Swap "Image resolution" for "Display size" in the lines below, starting at the first line and ending at the line containing "Looking at the image, I should click on (314, 88).", and give those lines again with nothing else changed.

> **EXTRACTED RECORDS**:
--- Start ---

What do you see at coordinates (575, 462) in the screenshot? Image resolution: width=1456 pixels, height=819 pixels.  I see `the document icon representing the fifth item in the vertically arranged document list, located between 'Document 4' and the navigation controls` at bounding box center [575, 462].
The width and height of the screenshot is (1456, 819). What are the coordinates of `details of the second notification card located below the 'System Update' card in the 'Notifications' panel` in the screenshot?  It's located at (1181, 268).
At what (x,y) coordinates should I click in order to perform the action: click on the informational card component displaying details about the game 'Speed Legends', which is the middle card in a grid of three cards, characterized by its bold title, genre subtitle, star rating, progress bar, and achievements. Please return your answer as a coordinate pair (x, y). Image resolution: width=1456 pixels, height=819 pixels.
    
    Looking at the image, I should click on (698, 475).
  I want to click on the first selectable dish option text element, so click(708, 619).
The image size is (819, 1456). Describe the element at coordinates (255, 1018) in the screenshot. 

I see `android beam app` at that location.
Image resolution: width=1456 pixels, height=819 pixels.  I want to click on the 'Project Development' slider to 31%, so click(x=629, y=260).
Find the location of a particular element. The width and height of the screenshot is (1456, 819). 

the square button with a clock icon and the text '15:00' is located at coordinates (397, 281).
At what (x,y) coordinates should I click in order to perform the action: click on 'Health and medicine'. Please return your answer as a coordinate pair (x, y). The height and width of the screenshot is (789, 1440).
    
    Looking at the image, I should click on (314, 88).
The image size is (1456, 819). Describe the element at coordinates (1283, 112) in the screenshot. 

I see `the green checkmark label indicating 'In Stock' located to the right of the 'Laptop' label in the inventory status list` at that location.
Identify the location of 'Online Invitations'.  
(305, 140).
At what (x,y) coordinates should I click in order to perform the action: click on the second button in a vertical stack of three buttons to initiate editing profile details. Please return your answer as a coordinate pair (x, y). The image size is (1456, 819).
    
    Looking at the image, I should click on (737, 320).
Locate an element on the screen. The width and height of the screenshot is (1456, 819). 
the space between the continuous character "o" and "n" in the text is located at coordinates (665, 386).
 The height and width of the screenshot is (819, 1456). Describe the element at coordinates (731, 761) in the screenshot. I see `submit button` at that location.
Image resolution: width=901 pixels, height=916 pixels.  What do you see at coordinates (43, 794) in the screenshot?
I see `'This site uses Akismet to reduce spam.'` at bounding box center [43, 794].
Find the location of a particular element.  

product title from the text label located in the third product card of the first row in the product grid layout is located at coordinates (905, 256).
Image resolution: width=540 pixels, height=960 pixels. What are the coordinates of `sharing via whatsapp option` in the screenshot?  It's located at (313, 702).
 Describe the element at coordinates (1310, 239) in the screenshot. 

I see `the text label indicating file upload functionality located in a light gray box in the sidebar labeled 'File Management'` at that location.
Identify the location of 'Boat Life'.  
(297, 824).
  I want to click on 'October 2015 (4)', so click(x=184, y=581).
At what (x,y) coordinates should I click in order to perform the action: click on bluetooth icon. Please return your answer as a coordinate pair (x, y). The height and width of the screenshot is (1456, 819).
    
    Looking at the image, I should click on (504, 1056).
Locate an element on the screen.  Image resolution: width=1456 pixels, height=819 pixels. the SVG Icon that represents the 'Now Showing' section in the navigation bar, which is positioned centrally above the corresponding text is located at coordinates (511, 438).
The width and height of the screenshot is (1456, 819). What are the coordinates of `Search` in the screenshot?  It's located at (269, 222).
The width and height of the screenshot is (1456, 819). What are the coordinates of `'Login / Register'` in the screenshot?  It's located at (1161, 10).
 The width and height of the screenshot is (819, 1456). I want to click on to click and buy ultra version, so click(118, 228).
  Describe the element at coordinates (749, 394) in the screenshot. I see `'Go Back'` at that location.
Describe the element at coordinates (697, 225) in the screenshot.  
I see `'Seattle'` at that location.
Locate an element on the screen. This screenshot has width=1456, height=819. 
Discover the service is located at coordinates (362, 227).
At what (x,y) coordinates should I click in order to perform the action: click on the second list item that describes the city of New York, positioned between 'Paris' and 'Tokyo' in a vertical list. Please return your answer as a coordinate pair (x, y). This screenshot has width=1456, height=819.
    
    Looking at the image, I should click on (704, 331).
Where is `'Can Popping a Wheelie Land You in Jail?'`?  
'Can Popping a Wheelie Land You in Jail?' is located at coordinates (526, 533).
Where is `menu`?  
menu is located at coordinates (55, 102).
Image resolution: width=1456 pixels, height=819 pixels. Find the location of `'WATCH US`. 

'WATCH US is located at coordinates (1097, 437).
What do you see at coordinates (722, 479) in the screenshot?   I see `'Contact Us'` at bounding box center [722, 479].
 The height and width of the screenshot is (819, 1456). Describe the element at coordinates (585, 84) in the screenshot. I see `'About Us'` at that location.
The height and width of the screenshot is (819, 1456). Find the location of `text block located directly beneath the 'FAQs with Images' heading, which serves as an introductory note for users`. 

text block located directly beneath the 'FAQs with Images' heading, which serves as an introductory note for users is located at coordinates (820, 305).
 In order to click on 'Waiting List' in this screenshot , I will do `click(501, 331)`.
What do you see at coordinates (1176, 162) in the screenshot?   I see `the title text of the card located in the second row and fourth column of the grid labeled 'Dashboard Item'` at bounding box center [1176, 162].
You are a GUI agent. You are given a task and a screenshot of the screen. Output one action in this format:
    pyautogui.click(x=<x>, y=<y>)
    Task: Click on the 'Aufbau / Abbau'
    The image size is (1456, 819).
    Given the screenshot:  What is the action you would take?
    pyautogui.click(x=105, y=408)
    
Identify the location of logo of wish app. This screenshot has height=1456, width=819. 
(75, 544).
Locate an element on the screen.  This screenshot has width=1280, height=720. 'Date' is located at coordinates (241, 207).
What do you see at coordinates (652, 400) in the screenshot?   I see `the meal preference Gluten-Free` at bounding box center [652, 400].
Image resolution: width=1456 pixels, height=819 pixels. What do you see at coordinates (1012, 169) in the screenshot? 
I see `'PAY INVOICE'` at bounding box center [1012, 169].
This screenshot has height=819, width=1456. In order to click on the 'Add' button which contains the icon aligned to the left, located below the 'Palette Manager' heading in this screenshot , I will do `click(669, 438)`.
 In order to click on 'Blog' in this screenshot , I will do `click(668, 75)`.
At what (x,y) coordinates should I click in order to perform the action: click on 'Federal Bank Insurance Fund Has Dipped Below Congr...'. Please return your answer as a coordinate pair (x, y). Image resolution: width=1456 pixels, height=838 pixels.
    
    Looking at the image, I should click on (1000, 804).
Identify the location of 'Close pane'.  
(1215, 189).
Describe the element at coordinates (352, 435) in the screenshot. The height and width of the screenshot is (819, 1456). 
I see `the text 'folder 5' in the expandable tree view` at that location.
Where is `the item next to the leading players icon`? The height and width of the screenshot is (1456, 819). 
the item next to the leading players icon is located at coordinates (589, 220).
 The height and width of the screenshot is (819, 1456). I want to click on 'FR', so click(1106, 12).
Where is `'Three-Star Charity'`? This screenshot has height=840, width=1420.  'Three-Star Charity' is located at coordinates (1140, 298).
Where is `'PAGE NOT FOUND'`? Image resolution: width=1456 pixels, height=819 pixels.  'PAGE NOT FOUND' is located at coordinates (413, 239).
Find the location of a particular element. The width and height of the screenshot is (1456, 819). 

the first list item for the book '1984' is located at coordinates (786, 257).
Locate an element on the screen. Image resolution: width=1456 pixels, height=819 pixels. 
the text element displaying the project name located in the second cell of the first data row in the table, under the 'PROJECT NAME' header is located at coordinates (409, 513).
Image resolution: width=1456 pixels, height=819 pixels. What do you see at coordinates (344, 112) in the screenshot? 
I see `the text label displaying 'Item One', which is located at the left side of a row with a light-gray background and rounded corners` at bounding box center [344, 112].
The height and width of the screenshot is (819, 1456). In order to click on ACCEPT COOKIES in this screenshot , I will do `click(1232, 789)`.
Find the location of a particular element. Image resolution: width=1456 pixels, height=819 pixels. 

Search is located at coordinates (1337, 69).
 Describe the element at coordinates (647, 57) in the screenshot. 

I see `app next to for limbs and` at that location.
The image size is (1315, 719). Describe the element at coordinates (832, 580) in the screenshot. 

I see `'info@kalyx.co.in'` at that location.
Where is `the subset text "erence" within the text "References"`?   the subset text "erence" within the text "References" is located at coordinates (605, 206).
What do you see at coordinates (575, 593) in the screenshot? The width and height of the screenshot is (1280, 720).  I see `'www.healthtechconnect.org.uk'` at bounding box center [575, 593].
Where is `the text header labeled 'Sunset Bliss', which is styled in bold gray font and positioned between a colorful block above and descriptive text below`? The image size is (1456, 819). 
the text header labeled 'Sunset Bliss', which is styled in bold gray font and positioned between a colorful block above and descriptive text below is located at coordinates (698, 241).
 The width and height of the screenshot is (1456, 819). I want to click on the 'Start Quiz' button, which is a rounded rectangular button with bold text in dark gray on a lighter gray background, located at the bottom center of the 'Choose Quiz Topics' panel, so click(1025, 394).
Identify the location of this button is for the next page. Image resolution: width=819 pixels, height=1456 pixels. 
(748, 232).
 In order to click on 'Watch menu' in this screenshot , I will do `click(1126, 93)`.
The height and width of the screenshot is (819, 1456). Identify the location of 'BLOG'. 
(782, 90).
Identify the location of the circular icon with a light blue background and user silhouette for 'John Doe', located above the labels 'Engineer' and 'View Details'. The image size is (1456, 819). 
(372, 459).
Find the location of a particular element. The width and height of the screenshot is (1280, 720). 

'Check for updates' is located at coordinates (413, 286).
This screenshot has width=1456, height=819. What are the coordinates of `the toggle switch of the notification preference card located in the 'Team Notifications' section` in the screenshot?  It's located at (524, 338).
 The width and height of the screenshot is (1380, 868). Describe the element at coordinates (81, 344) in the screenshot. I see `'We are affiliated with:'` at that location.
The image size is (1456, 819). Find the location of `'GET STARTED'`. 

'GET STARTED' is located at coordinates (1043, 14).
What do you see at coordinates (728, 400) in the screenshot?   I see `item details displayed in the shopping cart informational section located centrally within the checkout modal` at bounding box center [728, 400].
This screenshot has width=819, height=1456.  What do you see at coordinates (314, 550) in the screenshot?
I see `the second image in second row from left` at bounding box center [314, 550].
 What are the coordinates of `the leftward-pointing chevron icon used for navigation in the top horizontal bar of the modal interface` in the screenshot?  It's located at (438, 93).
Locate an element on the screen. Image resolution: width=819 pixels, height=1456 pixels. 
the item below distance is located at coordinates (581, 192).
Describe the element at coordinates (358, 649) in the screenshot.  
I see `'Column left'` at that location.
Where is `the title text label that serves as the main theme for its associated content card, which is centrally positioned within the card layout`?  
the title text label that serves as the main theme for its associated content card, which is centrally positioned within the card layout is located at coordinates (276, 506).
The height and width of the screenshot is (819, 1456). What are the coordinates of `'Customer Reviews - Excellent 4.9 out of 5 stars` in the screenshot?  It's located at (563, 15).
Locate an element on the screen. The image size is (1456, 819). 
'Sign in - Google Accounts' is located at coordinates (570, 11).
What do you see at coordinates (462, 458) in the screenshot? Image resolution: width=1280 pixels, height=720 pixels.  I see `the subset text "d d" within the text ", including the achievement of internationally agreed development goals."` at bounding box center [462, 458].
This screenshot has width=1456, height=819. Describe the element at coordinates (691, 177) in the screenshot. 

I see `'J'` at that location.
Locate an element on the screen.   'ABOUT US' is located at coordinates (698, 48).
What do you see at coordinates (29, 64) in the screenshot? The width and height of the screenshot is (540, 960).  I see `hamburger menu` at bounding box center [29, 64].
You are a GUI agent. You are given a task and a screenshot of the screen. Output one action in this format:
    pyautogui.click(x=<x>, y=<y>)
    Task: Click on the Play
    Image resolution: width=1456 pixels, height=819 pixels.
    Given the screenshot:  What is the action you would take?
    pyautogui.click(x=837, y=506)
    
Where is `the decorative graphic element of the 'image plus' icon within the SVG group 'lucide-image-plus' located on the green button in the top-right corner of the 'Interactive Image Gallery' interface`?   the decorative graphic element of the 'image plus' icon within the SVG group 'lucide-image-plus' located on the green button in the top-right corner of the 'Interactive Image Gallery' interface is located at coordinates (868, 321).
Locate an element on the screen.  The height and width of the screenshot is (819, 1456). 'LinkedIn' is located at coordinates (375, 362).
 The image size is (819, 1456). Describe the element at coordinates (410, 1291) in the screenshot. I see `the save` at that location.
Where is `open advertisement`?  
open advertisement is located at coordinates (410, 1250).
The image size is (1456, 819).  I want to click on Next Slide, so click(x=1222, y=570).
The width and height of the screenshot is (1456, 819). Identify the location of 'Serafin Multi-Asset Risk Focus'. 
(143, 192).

--- End ---

> **SOLUTION FOR THIS PROBLEM**:
What do you see at coordinates (575, 462) in the screenshot? Display size: width=1456 pixels, height=819 pixels.  I see `the document icon representing the fifth item in the vertically arranged document list, located between 'Document 4' and the navigation controls` at bounding box center [575, 462].
The width and height of the screenshot is (1456, 819). What are the coordinates of `details of the second notification card located below the 'System Update' card in the 'Notifications' panel` in the screenshot?  It's located at (1181, 268).
At what (x,y) coordinates should I click in order to perform the action: click on the informational card component displaying details about the game 'Speed Legends', which is the middle card in a grid of three cards, characterized by its bold title, genre subtitle, star rating, progress bar, and achievements. Please return your answer as a coordinate pair (x, y). Display size: width=1456 pixels, height=819 pixels.
    
    Looking at the image, I should click on (698, 475).
  I want to click on the first selectable dish option text element, so click(708, 619).
The image size is (819, 1456). Describe the element at coordinates (255, 1018) in the screenshot. 

I see `android beam app` at that location.
Display size: width=1456 pixels, height=819 pixels.  I want to click on the 'Project Development' slider to 31%, so click(x=629, y=260).
Find the location of a particular element. The width and height of the screenshot is (1456, 819). 

the square button with a clock icon and the text '15:00' is located at coordinates (397, 281).
At what (x,y) coordinates should I click in order to perform the action: click on 'Health and medicine'. Please return your answer as a coordinate pair (x, y). The height and width of the screenshot is (789, 1440).
    
    Looking at the image, I should click on (314, 88).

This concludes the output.